[Stored items from a collection]
↓↓↓

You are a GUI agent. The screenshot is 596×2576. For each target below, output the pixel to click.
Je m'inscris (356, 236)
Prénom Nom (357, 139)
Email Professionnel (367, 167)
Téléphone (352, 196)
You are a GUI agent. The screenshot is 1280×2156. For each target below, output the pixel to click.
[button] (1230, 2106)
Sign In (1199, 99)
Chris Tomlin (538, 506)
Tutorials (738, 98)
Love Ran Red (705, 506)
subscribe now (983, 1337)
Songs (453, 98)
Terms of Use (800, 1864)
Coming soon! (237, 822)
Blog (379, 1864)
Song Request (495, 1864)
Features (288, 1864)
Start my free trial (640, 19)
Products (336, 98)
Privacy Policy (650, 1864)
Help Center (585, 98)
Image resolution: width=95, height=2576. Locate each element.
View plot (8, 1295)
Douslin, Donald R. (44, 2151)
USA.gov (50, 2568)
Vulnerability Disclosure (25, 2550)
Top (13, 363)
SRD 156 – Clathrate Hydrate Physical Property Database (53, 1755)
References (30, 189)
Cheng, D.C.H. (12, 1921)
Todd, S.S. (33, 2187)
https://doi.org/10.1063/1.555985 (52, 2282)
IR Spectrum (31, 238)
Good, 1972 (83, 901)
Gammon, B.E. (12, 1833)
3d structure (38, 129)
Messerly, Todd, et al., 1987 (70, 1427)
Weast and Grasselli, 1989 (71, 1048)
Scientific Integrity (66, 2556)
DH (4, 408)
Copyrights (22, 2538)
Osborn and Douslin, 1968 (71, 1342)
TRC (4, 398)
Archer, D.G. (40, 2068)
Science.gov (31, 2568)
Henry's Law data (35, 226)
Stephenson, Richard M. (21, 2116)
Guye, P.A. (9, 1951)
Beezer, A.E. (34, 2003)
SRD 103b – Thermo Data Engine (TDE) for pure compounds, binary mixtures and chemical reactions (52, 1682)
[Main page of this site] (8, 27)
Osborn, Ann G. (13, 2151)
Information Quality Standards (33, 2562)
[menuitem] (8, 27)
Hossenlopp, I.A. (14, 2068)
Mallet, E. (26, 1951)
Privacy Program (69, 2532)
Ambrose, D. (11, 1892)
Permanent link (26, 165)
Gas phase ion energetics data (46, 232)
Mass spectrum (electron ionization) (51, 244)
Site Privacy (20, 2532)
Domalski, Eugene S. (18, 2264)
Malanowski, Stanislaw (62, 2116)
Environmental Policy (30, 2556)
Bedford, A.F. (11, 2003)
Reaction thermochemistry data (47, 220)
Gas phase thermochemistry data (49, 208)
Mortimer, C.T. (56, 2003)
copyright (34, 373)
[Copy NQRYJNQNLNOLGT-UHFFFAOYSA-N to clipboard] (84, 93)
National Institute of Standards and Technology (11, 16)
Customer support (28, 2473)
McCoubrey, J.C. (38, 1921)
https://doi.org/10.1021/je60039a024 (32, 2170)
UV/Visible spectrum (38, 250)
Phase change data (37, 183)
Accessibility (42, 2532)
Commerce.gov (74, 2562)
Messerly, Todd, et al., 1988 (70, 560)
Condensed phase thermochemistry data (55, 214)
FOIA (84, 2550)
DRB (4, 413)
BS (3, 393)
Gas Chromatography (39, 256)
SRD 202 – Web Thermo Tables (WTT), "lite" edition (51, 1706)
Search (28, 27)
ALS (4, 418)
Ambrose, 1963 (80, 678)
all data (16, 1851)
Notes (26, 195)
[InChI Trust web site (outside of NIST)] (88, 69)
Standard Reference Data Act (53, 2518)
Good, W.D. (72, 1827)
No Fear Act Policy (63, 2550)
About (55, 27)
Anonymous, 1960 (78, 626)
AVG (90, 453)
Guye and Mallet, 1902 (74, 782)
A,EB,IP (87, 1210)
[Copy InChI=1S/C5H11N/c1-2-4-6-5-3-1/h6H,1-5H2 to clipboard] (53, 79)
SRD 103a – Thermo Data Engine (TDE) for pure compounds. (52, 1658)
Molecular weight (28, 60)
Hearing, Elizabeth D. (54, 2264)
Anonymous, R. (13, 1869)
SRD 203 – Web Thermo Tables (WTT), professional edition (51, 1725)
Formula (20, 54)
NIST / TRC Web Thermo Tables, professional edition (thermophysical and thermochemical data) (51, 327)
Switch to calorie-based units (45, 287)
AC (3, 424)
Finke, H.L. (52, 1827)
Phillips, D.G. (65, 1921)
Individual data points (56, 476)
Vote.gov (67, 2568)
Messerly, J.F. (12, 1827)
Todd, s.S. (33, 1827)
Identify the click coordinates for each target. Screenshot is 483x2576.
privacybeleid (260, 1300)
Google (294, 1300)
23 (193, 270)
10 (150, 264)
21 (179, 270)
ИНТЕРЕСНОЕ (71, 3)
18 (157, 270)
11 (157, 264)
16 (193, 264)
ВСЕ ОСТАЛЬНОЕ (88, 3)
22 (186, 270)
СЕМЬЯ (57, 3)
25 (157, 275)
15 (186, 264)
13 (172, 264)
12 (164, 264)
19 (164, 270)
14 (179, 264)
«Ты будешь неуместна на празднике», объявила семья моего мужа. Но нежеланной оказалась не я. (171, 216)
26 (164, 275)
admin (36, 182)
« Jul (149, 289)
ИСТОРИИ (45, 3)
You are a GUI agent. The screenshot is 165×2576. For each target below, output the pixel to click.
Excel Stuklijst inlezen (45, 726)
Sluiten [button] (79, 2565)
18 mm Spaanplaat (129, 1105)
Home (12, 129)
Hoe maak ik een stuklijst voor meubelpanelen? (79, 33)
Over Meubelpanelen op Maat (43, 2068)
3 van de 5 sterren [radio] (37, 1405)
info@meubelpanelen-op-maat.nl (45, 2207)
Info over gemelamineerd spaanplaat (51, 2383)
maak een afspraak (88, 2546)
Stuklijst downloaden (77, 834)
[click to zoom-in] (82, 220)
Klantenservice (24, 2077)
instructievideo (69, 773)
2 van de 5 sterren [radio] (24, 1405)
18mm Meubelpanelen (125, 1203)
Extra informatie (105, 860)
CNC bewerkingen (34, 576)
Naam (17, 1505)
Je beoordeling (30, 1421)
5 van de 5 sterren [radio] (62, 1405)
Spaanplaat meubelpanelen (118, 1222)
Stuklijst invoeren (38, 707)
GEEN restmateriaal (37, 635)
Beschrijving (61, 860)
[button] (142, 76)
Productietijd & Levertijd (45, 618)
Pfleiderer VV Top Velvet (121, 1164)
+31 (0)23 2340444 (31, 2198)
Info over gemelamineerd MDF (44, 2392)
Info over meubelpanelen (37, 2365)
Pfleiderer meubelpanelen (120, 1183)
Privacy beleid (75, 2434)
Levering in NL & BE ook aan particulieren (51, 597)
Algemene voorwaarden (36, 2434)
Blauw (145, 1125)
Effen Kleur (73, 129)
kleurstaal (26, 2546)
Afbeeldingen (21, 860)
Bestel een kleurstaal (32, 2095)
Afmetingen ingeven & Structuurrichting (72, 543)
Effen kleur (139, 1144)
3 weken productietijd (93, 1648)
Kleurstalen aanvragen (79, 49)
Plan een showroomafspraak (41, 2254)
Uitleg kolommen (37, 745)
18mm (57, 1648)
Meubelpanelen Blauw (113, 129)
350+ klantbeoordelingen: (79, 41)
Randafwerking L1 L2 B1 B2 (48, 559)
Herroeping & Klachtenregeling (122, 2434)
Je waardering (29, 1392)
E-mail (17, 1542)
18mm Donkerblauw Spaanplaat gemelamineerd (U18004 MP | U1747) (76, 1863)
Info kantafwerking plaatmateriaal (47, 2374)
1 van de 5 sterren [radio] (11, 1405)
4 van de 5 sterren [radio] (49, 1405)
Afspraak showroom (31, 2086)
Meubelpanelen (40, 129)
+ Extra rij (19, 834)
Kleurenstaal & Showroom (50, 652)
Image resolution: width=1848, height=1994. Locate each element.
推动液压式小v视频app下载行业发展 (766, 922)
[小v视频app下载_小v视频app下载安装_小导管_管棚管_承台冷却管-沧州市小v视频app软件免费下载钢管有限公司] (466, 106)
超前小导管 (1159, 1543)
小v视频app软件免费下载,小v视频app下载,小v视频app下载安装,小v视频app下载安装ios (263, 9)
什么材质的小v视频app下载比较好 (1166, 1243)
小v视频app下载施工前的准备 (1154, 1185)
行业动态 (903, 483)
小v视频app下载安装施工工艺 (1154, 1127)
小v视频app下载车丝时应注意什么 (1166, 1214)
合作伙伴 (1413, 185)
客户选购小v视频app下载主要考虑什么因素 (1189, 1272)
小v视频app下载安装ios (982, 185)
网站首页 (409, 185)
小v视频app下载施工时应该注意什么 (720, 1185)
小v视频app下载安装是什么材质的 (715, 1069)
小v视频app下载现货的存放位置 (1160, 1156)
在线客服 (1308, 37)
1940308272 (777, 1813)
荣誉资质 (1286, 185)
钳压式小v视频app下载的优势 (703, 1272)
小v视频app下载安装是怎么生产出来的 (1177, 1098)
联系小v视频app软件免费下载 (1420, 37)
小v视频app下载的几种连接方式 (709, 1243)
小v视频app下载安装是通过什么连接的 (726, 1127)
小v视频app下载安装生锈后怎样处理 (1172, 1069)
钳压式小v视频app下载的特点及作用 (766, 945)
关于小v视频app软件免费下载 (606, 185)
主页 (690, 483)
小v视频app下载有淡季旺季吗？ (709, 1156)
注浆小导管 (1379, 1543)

↑↑↑

WORK ORDER
In your answer, include only the lines above starting at the line that holds "TRC (4, 398)" and ending at the line that holds "Mallet, E. (26, 1951)", copied exactly.

TASK OUTPUT
TRC (4, 398)
Archer, D.G. (40, 2068)
Science.gov (31, 2568)
Henry's Law data (35, 226)
Stephenson, Richard M. (21, 2116)
Guye, P.A. (9, 1951)
Beezer, A.E. (34, 2003)
SRD 103b – Thermo Data Engine (TDE) for pure compounds, binary mixtures and chemical reactions (52, 1682)
[Main page of this site] (8, 27)
Osborn, Ann G. (13, 2151)
Information Quality Standards (33, 2562)
[menuitem] (8, 27)
Hossenlopp, I.A. (14, 2068)
Mallet, E. (26, 1951)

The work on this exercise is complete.